Its not finding your fftw3f "fftw3f>=3.0.0' not found". This is "fftw3-float" missing

You're intending to install with portaudio ?   
I don't know if you checked, but I think there is a Ports patch for a portaudio builds of lmms .
Maybe you already did that ?

If your not intending on using portaudio I think there is an option to turn it off (along with other options you might not want).

Its been a bit since I've built LMMS myself, but I am sure that if make fails you can manually go in and edit your config to solve issues . Or install the missing library and delete Cmakecache.txt and run cmake again .

The portaudio issue seems more of a direct issue than fftw3 

Does that help any ?


----------



## G_Nerc (Feb 10, 2013)

I'm use for audio-editing audio/audacity and audio/sox


----------



## sossego (Feb 13, 2013)

I'm working on making this work. Another pun, ha ha!
Anyway, have either of you thought of making a port for this?


----------



## h3z (Feb 14, 2013)

sossego said:
			
		

> I'm working on making this work. Another pun, ha ha!
> Anyway, have either of you thought of making a port for this?



There should be one already, and a package .


----------



## sossego (Feb 14, 2013)

Damn.
I feel foolish.
But, I had fun being foolish.


----------



## Carpetsmoker (Feb 14, 2013)

Have you gotten MIDI to work? That has always been my problem with FreeBSD...

I use TuxGuitar, but on Windows ... Because there's no sound on FreeBSD ...


----------



## h3z (Feb 14, 2013)

Carpetsmoker said:
			
		

> Have you gotten MIDI to work? That has always been my problem with FreeBSD...
> 
> I use TuxGuitar, but on Windows ... Because there's no sound on FreeBSD ...



I have never used midi, even when using linux, or way back when using Widows . Most people use midi as a recording input . I have always written faster using the piano matrix . Some people prefer the tracker method, and it is by far the fastest, but I don't like editing a tracker score . The piano matrix just seems like one of the best ways to get it from my head to the PC . But, many cannot get a feel for what they are writing with out that hands on interface . I understand that, as I use a ton of real guitar and bass samples recorded via audacity . Then I mix those next to the digital instruments within' LMMS .

Some people use the midi interface for taking PC scored music and playing it back through the intrument voices of a nice keyboard . Like maybe a live performer . But, I have just used a very nice collection of soundfonts (sf2) for that .

I think FreeBSD is not higly developed in the midi area yet . I have read a bit about it here and there . But, since I haven't needed it, I have neglected to research it .

At a glance it seems snd_uaudio (driver) and jack to OSS (soundserver) might be a solution . This might be interesting http://www.selasky.org/hans_petter/midistudio/ .


----------



## Carpetsmoker (Feb 15, 2013)

Well, I don't care for MIDI as such, but most music creation programs seem to need it to play audio.
TuxGuitar requires it anyway, I installed LMMS yesterday, and I couldn't play audio there either ...


----------



## h3z (Feb 16, 2013)

- [Given data]:
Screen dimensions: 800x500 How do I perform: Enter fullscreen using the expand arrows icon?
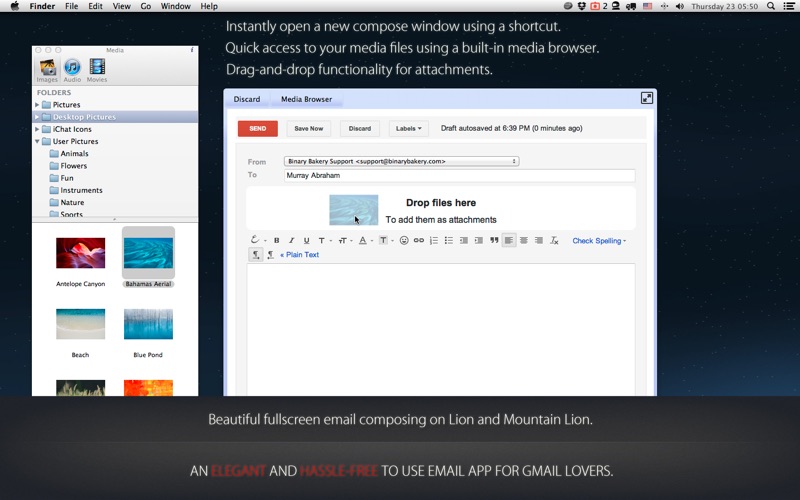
...
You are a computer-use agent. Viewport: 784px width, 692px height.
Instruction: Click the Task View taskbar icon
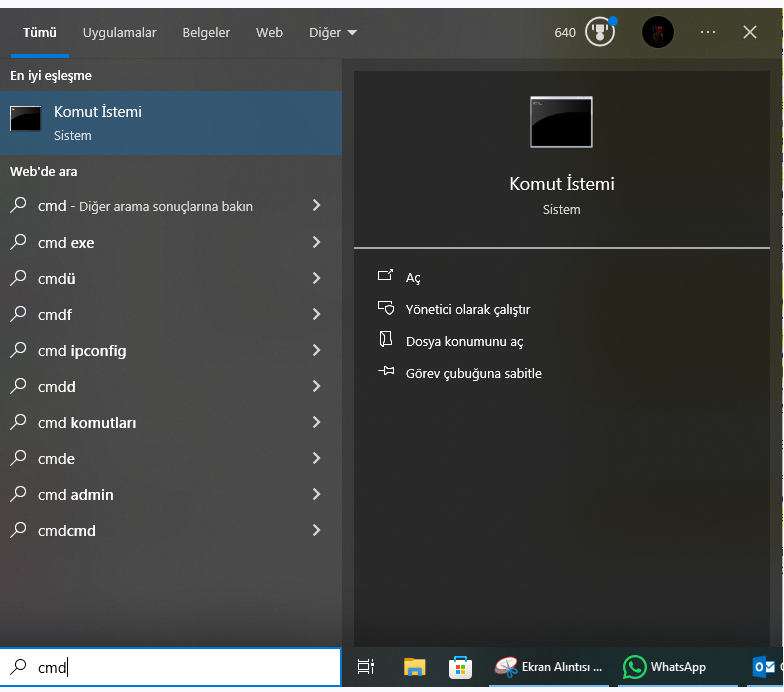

- [Task list]:
a) In the forum thread on building LMMS, rewrite the part between "Maybe you already" and "might not want).", inclusive, with "turn it off" changed to "disable it".
b) Answer these questions using the forum thread on building LMMS.
(i) According to the first post, which missing package explains the "fftw3f>=3.0.0' not found" error?
(ii) Besides audio/sox, what does G_Nerc use for audio editing?
(iii) What does h3z say he has always written music faster with?

- [Responses to the tasks]:
a)
Maybe you already did that ?

If your not intending on using portaudio I think there is an option to disable it (along with other options you might not want).

b)
(i) fftw3-float
(ii) audio/audacity
(iii) The piano matrix